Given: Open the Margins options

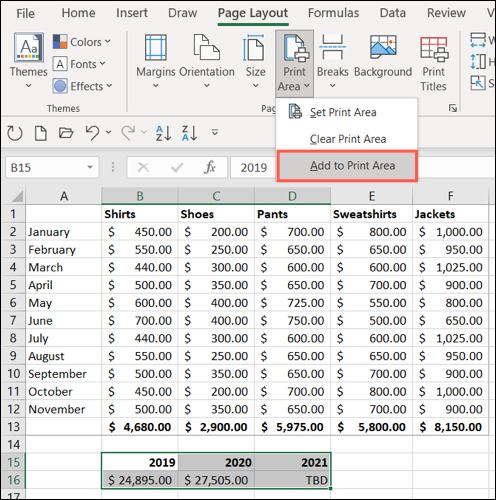Looking at the screenshot, I should 156,61.
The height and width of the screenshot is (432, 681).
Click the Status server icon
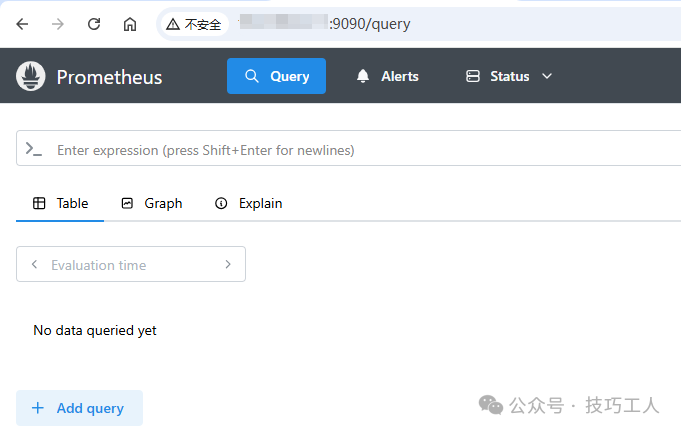click(x=473, y=76)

AIM:
Reproduce all of the material above, substituting "button" for "icon" and leaving everything else unchanged. Omit the pictures from your reply.

RESPONSE FOR THIS EXERCISE:
Given: Open the Margins options

Looking at the screenshot, I should 156,61.
The height and width of the screenshot is (432, 681).
Click the Status server button
click(x=473, y=76)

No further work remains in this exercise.